Je me jette une seconde fois en avant pour la plaquer au sol, néanmoins elle arrive à reprendre l'avantage en me faisant rouler sur le côté pour finir à califourchon sur moi. Décidément, cette fille est pleine de ressources. Elle tente de me frapper, mais je dévie son poing et la repousse violemment. Une fois sur mes jambes, je l'attrape par les épaules pour la plaquer contre le mur qui se trouve derrière nous. Ma main vient enserrer sa gorge et j'use de toute ma force pour la soulever du sol avec son barda.

Pour la première fois, je croise son regard. Dans le jour naissant, je distingue parfaitement la couleur de ses yeux verts tirant sur le gris, répondant ainsi aux nuages qui voilent une partie du ciel. Je la domine d'une bonne tête, mais elle a l'air plus vieille que moi. Pas autant que Camélia, ceci dit. Je lui donnerais peut-être vingt-cinq ou vingt-six ans. Ses traits sont délicats et l'éclat sauvage et déterminé qui brille dans ses prunelles me subjugue, néanmoins je ne m'y trompe pas : cette femme est dangereuse. Je dois savoir ce qu'elle fichait dans cette banque.

Elle commence à suffoquer et se voit obligée de lâcher la sangle de son sac pour attraper mon poignet et soulager la pression que j'exerce sur sa gorge. Ses mains fines et fermes sont écorchées et noircies par la poussière.

— Qu'est-ce que tu nous veux ?! lui demandé-je d'une voix hachée.

La douleur dans mon flanc gauche est toujours présente et j'ai envie de lui coller mon poing dans la tronche devant la lueur triomphante qui traverse son regard. Je resserre mon étreinte et c'est le mur derrière elle qui pâtit de ma colère.

— Tu travailles pour qui ? Réponds ! insisté-je.

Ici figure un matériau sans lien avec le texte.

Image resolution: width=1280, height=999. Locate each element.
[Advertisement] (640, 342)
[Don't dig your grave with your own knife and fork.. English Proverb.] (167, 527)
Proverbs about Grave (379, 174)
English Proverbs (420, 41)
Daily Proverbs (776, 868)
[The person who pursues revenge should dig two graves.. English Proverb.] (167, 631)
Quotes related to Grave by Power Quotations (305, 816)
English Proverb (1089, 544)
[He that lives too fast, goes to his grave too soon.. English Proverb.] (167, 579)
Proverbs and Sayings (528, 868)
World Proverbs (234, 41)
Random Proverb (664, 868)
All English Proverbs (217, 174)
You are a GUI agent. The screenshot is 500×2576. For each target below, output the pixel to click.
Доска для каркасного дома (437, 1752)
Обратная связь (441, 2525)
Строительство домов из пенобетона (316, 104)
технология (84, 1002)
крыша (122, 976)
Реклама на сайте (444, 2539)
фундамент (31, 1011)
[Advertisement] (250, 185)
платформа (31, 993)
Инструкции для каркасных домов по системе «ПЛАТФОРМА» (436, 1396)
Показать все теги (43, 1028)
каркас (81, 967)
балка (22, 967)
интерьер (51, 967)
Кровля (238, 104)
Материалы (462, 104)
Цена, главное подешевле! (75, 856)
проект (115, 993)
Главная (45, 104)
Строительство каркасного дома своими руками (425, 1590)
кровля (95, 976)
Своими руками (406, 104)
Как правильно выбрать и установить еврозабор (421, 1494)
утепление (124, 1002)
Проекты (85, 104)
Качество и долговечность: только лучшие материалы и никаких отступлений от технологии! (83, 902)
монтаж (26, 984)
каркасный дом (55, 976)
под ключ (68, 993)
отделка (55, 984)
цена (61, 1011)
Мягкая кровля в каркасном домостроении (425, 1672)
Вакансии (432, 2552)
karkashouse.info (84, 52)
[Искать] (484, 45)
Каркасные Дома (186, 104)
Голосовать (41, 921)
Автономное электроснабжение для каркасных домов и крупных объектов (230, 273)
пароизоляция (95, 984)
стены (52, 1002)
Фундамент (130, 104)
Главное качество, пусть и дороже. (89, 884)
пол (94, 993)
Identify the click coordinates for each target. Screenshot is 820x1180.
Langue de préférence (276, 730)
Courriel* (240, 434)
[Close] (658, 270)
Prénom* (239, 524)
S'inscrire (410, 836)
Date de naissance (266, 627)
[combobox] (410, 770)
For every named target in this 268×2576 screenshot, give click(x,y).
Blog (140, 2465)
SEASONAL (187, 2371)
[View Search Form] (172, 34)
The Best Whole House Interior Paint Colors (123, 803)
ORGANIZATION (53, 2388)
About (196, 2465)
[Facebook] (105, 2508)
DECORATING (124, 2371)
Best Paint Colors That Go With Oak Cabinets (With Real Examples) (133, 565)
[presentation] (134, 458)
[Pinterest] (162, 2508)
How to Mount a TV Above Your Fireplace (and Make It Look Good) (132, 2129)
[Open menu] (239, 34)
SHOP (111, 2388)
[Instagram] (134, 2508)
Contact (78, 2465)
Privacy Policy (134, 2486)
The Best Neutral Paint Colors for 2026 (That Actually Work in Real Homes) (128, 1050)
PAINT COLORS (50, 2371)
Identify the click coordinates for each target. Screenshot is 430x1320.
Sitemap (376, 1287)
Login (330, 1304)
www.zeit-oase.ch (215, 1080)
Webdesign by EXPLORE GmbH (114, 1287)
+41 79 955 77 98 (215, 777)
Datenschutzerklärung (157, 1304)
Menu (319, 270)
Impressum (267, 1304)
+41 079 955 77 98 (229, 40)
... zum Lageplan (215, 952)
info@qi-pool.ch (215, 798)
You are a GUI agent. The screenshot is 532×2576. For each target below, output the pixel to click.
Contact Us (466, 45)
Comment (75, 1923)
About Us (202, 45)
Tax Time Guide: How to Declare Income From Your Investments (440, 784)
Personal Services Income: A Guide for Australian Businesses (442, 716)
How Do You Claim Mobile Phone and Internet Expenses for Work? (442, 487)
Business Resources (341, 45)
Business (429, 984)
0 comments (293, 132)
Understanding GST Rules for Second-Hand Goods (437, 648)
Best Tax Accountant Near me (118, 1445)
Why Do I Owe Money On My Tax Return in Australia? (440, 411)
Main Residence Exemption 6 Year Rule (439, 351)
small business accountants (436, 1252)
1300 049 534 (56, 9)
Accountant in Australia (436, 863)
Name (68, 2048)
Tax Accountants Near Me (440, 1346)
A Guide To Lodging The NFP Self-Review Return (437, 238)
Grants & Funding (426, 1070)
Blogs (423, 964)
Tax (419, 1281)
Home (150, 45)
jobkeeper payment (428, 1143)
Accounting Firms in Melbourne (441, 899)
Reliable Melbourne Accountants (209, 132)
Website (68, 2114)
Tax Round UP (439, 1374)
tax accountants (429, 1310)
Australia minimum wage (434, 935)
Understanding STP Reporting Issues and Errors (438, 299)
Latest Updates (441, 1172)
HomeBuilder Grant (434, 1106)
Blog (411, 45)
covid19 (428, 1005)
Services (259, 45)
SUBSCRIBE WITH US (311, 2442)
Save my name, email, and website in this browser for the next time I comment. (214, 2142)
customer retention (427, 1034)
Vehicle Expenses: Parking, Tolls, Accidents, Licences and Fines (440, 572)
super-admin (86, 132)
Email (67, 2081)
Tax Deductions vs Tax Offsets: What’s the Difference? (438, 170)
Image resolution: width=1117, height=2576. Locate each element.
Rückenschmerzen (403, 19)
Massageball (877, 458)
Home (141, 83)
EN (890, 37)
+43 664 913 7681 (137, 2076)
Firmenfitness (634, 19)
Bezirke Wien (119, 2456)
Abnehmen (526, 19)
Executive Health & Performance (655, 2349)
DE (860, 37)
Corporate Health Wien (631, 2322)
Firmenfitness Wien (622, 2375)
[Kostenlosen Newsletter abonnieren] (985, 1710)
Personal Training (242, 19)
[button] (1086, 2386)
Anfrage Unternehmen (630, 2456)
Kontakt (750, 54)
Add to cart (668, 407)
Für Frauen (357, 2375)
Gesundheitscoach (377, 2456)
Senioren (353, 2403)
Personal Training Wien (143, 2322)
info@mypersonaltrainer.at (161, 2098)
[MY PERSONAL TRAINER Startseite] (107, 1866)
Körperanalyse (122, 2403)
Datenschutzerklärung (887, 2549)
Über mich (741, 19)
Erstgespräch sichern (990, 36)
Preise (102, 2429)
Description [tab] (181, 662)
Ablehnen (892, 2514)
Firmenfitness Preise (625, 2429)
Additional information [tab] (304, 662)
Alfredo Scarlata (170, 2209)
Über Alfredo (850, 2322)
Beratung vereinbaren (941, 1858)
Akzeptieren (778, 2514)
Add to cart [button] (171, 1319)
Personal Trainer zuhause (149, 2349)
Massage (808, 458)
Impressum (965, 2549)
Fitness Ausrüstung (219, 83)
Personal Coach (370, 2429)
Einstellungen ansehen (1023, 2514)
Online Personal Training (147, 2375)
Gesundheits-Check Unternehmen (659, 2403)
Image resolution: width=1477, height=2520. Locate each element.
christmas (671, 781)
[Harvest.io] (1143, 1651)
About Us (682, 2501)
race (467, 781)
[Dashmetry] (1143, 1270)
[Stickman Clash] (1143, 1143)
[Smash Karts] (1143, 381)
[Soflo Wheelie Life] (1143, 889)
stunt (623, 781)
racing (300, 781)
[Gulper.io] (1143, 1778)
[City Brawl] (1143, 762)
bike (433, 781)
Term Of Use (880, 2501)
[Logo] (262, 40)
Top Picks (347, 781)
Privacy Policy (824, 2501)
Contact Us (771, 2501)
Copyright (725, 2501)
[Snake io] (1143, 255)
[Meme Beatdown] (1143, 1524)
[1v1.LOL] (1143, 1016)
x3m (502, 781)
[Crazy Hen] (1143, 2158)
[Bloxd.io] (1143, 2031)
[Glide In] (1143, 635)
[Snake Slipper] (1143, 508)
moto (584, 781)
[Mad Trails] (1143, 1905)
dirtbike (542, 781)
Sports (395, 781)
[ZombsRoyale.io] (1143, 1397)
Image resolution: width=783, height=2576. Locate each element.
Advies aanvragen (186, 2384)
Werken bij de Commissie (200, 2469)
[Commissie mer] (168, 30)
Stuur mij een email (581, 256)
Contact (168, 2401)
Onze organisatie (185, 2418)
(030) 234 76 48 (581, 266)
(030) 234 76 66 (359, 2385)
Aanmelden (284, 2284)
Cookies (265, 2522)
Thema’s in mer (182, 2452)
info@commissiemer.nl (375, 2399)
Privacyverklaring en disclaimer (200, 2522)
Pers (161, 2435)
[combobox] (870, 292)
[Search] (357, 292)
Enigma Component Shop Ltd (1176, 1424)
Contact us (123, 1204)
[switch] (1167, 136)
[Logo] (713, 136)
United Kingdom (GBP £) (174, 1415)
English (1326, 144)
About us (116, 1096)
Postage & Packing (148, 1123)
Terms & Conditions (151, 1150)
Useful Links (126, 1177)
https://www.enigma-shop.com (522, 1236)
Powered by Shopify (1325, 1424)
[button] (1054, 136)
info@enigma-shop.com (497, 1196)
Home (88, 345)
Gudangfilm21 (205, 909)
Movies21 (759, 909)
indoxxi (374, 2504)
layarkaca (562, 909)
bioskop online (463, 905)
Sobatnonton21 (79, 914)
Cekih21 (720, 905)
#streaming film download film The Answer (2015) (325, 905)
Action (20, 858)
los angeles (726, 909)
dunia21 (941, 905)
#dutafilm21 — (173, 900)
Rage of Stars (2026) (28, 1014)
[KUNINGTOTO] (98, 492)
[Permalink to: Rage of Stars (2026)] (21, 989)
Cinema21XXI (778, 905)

Je décide de la reposer au sol, sans pour autant lui lâcher les épaules, afin de lui laisser l'occasion de me répondre. Elle peine à reprendre son souffle et l'espace d'un instant, je me dis que j'ai peut-être été trop brutal avec elle. Tandis qu'elle tente de respirer plus calmement, ses yeux quittent les miens pour regarder quelque chose au loin. La panique semble l'envahir et elle me fait signe de suivre son regard. Intrigué, je me retourne. Mon sang se fige dans mes veines et mes doigts s'enfoncent plus profondément dans sa chair. Merde. Dix hommes s'avancent dans notre direction, d'un pas cadencé. Aucun doute vu leur uniforme. Il s'agit d'une patrouille du NGPP. Je me tourne à nouveau vers elle et prends le temps de bien l'observer tandis que je lui pose la question fatidique d'une voix menaçante.

— Tu es avec eux ?

Elle lève les yeux vers moi et fronce les sourcils. Ma question a l'air de la mettre en colère, mais je garde le silence, attendant toujours une réponse. Elle finit par secouer la tête de gauche à droite. Quelque chose me dit que cette fille s'est déjà plus d'une fois frottée aux milices armées du NGPP et que ça n'a pas été une partie de plaisir. Est-ce pour autant une raison de lui faire confiance ? Mes yeux quittent son visage pour descendre le long de son corps. Plutôt svelte et élancée, je me fais la réflexion qu'elle sait drôlement bien se battre pour avoir pris le dessus sur moi de cette manière. Tout comme nous, elle porte des vêtements confortables pour la marche : un manteau en cuir lui arrivant pratiquement jusqu'aux genoux, par-dessus un t-shirt blanc et une sorte de boléro court, un short gris plus tout neuf et des bas noirs épais couvrant ses jambes jusqu'au-dessus du genou. Je repère un couteau planqué dans l'une de ses rangers, un semi-automatique – qui ressemble à un Desert Eagle – rangé dans un holster attaché à sa cuisse droite et un second couteau glissé dans un étui à sa ceinture. En plus de son fusil d'assaut – un modèle plus récent que le mien –, de ses lunettes à vision nocturne et de son sac qui semble bien rempli, elle est plus que bien équipée.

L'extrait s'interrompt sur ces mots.